━━━━━ INPUT FOR THIS TASK

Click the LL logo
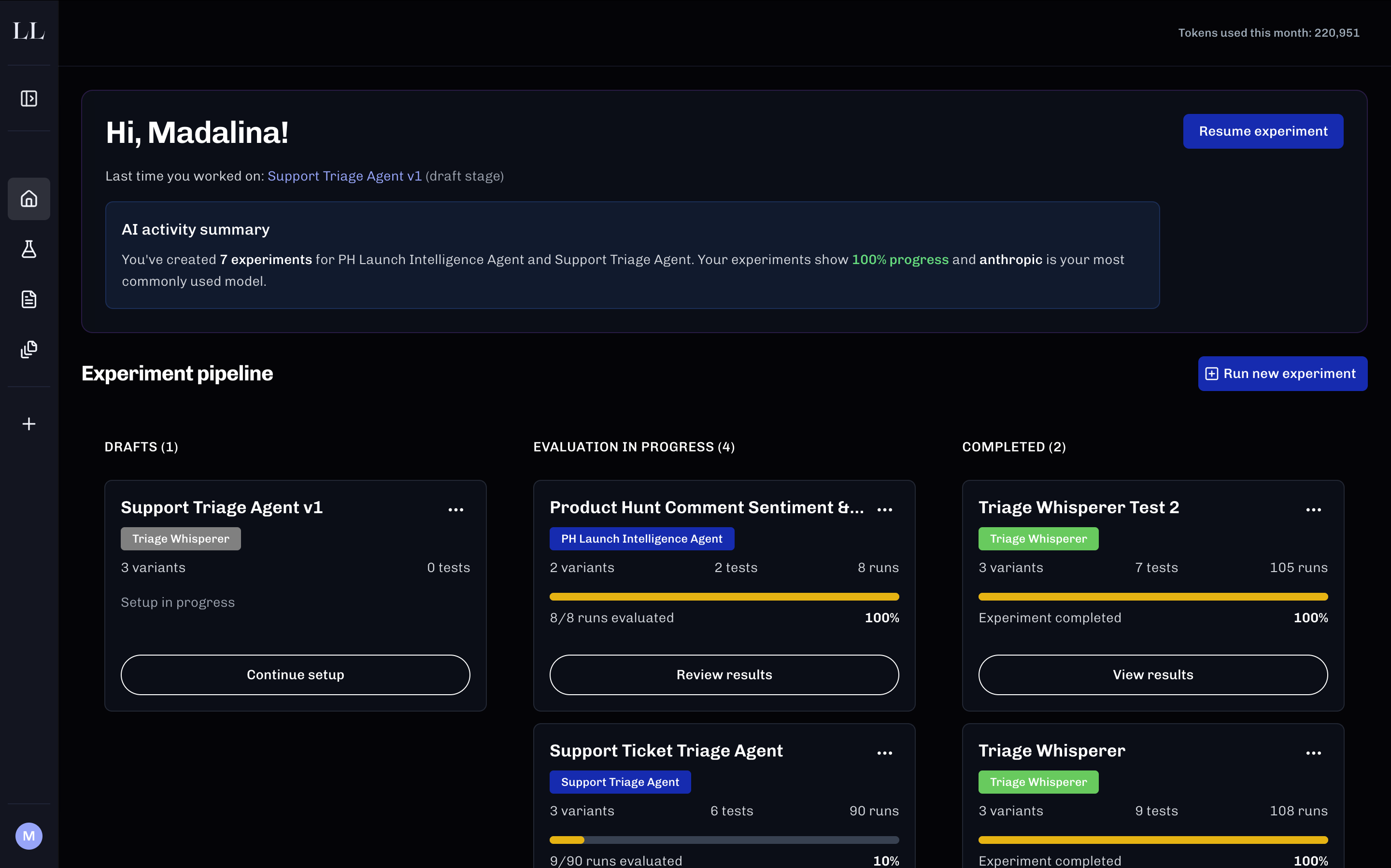The image size is (1391, 868). click(28, 31)
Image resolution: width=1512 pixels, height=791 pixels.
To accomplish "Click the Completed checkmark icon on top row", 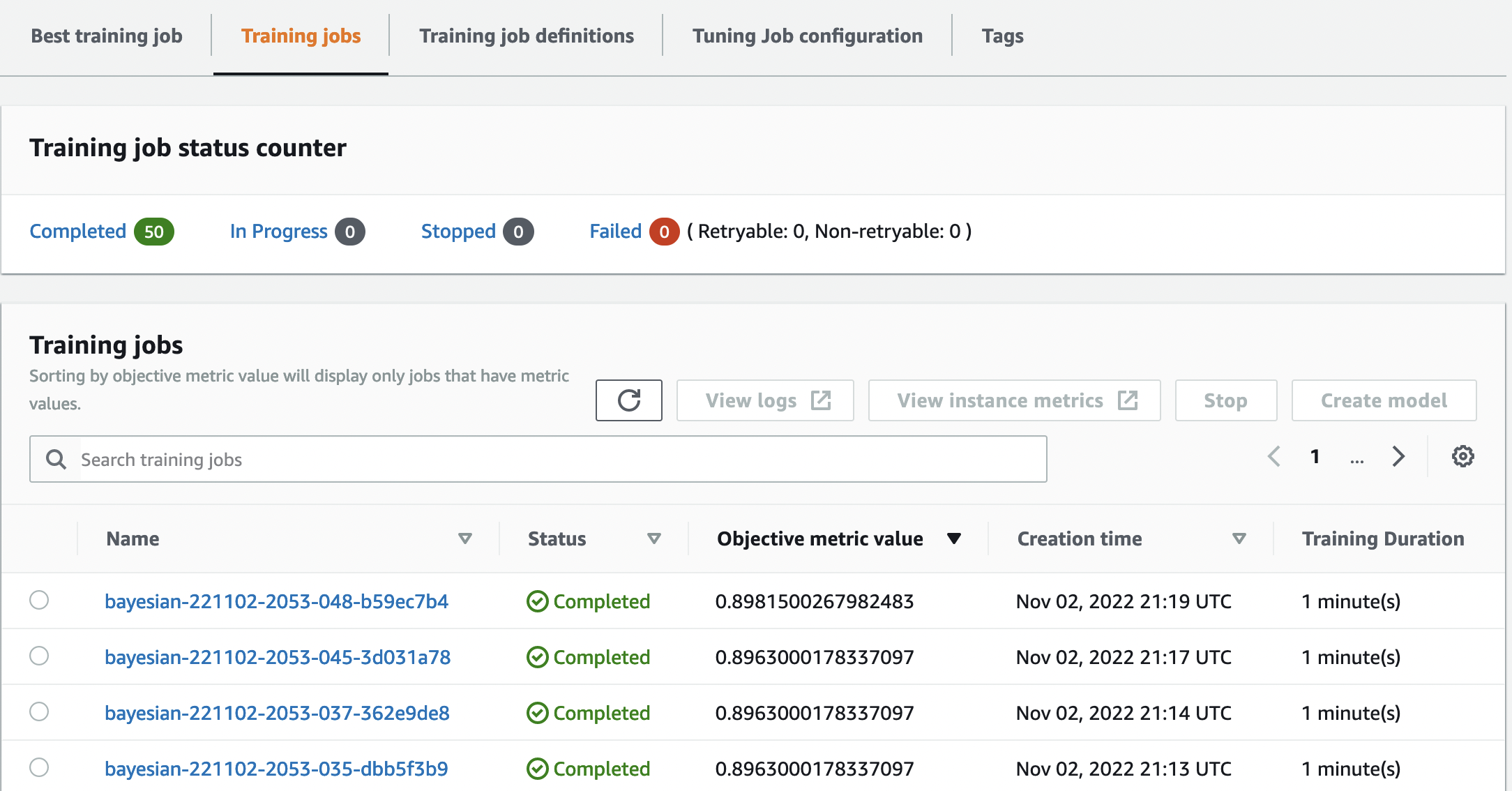I will pyautogui.click(x=536, y=601).
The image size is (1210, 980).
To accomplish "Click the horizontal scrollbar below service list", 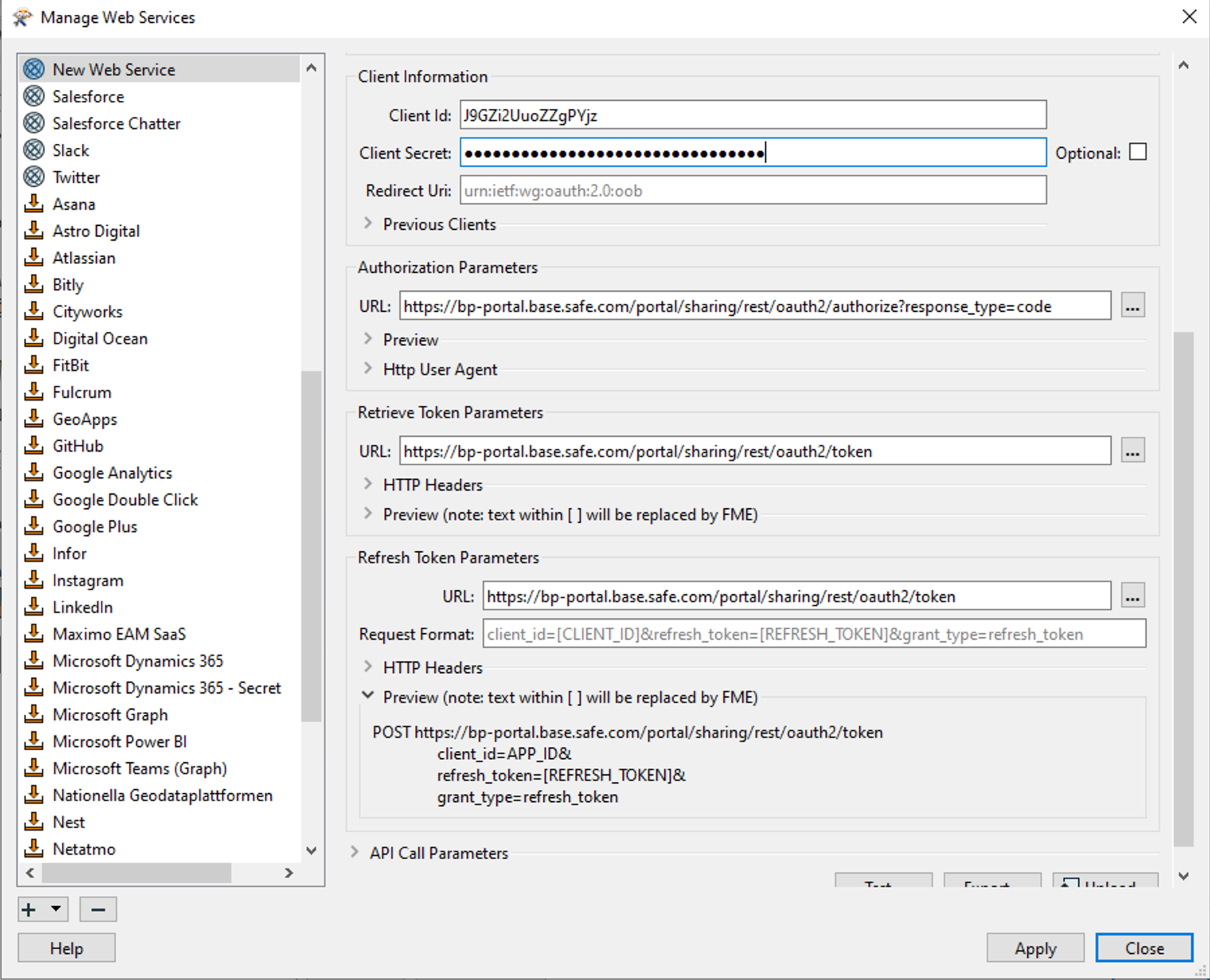I will [134, 873].

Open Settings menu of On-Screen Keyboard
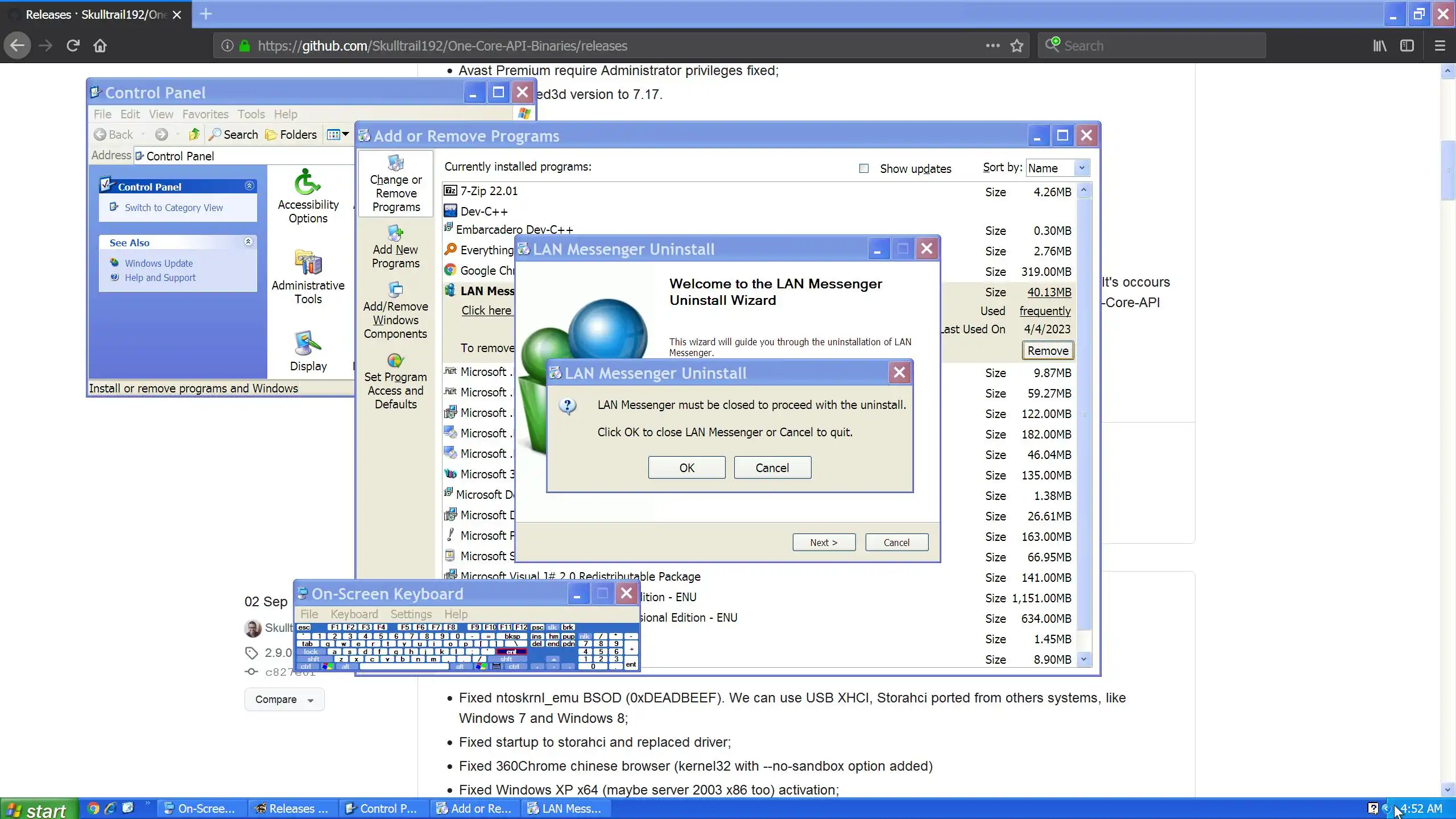click(x=411, y=614)
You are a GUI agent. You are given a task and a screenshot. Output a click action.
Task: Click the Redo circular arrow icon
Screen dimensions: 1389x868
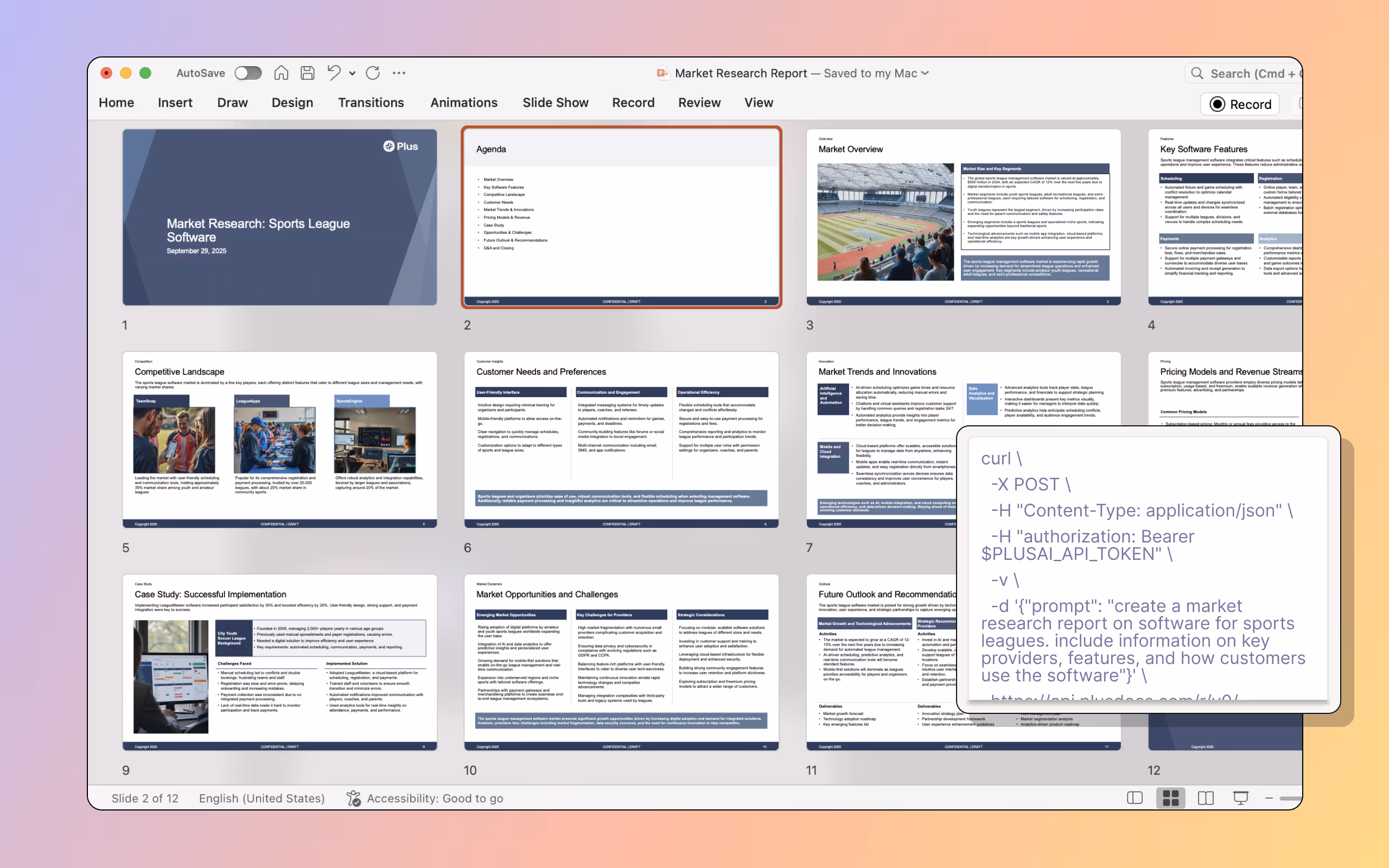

━━━━━━━━━━

WHAT THE TASK REQUIRES: Beginning with the line that holds "Task: Click the Redo circular arrow icon", write out exactly the lines down to the end of the material above, and no others. Pictures are not part of the copy.

TASK SOLUTION:
Task: Click the Redo circular arrow icon
Screen dimensions: 1389x868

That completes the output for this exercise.